*Exercise:*
Where does the word "dropdown" occur in the data below? Copy each line that holds it.

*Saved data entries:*
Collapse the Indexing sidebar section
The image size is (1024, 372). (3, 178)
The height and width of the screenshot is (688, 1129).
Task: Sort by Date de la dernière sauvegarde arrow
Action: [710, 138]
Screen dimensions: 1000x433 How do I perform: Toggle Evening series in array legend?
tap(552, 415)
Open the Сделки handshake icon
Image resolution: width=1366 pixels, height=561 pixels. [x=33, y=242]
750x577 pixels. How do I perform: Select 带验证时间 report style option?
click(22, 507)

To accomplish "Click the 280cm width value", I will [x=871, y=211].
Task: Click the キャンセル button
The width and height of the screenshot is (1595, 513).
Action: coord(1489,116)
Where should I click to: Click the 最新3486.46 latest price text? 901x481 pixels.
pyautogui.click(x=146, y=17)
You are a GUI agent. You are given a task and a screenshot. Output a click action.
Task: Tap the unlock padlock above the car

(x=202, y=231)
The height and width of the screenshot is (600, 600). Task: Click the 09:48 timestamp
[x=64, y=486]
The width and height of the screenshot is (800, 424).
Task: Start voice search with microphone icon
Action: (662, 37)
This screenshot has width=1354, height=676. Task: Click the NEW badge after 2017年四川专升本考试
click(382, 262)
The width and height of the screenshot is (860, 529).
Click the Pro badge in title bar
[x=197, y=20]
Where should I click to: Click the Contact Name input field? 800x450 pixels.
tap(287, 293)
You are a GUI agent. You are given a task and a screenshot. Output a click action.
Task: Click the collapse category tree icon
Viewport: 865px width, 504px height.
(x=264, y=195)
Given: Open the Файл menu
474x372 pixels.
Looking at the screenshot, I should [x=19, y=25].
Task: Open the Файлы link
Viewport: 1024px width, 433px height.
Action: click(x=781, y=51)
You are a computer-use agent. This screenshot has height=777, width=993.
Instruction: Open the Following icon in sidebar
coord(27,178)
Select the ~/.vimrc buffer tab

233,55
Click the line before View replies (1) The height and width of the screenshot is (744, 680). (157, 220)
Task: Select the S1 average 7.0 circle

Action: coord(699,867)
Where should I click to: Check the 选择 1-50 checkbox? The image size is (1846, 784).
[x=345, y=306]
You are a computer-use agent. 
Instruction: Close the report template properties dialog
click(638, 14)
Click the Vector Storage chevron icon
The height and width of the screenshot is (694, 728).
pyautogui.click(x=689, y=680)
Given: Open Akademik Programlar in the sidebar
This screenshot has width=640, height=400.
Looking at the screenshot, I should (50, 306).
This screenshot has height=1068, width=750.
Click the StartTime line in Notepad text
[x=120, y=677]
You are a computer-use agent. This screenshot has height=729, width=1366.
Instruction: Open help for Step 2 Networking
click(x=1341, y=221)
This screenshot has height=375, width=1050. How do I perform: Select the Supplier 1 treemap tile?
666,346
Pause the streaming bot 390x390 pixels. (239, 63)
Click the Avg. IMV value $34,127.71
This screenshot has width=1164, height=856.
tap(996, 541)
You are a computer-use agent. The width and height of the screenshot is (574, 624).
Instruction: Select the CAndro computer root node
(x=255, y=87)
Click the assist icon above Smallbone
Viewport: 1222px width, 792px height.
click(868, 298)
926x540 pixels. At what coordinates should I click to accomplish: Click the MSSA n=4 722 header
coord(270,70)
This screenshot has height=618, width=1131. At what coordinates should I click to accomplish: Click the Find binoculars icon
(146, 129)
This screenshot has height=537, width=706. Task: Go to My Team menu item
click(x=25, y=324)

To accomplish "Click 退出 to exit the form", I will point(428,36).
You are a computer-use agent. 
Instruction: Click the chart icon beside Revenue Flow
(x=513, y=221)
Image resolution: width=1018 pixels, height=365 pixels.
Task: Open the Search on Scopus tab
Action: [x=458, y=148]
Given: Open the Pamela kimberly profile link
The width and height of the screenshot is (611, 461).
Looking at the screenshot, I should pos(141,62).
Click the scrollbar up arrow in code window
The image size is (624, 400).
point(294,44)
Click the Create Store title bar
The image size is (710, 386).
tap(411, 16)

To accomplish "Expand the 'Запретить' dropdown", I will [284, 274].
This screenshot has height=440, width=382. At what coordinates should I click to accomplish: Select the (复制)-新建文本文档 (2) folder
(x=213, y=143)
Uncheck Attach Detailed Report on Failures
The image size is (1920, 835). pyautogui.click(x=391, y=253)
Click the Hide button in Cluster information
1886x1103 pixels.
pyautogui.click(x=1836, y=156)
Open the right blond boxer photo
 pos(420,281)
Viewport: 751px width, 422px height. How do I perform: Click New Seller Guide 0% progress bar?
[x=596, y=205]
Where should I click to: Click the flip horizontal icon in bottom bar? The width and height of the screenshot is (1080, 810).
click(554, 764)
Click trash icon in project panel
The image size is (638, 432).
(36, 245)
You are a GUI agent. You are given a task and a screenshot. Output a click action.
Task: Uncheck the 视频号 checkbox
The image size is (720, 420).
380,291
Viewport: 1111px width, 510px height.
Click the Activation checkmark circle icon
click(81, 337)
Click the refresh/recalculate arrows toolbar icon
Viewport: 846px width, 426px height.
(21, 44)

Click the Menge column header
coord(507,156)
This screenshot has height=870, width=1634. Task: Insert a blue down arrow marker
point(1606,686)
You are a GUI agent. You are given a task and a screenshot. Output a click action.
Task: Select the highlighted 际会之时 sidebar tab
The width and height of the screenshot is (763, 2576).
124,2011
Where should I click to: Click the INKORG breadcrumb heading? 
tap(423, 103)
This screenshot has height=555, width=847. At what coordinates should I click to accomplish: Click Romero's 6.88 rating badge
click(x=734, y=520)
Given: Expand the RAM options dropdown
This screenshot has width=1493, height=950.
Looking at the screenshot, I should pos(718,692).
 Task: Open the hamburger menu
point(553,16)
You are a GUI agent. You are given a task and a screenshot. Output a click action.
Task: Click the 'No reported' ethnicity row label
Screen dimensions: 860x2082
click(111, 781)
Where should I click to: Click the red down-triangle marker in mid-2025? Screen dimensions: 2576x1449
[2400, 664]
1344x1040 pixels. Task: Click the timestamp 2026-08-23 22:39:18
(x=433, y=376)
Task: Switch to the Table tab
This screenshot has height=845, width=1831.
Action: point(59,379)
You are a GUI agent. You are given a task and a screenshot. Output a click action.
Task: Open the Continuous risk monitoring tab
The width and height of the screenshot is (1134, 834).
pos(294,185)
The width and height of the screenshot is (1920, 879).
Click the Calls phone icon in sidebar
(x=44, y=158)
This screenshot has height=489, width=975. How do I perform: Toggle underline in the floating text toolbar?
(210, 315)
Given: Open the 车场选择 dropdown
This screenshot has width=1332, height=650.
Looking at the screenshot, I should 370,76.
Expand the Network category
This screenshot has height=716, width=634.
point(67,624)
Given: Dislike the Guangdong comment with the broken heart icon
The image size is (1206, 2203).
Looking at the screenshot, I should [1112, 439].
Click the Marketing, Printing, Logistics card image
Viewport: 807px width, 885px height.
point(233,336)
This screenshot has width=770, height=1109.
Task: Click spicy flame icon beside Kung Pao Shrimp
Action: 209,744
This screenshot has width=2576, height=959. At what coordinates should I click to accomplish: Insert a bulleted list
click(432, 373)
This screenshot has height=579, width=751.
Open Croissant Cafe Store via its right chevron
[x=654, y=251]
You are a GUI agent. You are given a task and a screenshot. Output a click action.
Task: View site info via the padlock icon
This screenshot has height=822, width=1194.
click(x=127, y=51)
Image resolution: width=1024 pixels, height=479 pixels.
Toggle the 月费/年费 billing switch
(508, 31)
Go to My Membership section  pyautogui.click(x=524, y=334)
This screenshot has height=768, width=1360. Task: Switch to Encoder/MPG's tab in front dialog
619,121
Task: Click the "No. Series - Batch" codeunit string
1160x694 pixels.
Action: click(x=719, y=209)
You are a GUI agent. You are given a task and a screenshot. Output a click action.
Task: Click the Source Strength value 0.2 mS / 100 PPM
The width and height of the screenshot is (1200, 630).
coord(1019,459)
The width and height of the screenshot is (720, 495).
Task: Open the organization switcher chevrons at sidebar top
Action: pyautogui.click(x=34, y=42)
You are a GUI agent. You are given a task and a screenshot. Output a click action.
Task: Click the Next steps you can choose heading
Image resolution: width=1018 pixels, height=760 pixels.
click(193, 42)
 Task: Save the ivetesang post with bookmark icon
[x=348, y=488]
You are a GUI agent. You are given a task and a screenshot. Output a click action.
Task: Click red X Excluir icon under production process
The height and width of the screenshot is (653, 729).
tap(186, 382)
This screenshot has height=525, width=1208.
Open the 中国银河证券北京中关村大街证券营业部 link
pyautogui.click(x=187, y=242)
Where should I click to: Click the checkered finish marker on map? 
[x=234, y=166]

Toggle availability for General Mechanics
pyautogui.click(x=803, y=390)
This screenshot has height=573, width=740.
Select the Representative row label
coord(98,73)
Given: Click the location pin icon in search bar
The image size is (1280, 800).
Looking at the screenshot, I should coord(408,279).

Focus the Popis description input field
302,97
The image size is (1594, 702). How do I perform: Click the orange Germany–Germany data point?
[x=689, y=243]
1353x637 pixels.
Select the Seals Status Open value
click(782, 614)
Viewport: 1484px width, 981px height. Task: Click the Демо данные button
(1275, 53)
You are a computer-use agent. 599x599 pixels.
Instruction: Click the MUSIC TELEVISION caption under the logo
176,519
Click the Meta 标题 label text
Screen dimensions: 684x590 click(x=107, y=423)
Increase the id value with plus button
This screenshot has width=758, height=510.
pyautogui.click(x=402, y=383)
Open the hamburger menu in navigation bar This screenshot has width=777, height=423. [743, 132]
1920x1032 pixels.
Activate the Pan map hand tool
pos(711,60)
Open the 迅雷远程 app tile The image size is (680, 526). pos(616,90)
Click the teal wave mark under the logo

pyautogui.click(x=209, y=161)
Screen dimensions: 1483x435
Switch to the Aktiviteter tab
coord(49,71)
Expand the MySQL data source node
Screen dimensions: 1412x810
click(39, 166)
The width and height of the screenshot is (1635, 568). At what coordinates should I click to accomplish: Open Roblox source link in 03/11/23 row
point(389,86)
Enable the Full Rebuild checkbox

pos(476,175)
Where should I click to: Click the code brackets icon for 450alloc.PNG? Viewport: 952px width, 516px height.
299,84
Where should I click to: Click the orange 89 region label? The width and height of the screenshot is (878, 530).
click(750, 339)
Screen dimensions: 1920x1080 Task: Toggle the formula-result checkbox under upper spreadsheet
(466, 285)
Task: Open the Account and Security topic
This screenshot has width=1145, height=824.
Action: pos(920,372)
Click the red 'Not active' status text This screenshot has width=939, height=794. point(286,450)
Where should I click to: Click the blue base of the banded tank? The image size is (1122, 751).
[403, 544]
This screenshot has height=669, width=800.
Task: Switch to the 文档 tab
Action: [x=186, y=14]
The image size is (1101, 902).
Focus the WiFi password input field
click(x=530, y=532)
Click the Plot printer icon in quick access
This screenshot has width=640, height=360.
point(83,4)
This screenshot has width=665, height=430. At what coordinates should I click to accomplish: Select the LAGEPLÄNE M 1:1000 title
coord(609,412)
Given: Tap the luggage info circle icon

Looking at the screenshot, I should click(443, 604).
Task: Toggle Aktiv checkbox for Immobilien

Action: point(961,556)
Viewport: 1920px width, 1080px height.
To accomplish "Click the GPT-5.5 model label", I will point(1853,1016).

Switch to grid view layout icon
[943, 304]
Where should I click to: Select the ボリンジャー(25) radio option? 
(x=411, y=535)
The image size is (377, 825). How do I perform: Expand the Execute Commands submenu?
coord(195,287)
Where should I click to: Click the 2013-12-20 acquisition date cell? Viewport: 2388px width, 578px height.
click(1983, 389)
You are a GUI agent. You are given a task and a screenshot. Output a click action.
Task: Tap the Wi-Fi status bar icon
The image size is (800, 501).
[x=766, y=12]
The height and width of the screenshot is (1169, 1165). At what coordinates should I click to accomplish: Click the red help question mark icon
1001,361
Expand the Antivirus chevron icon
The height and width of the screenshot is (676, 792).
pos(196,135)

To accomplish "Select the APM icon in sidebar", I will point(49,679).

*Solution to this exercise:*
To accomplish "Expand the 'Запретить' dropdown", I will [284, 274].
Given: Expand the RAM options dropdown
Given: Open the 车场选择 dropdown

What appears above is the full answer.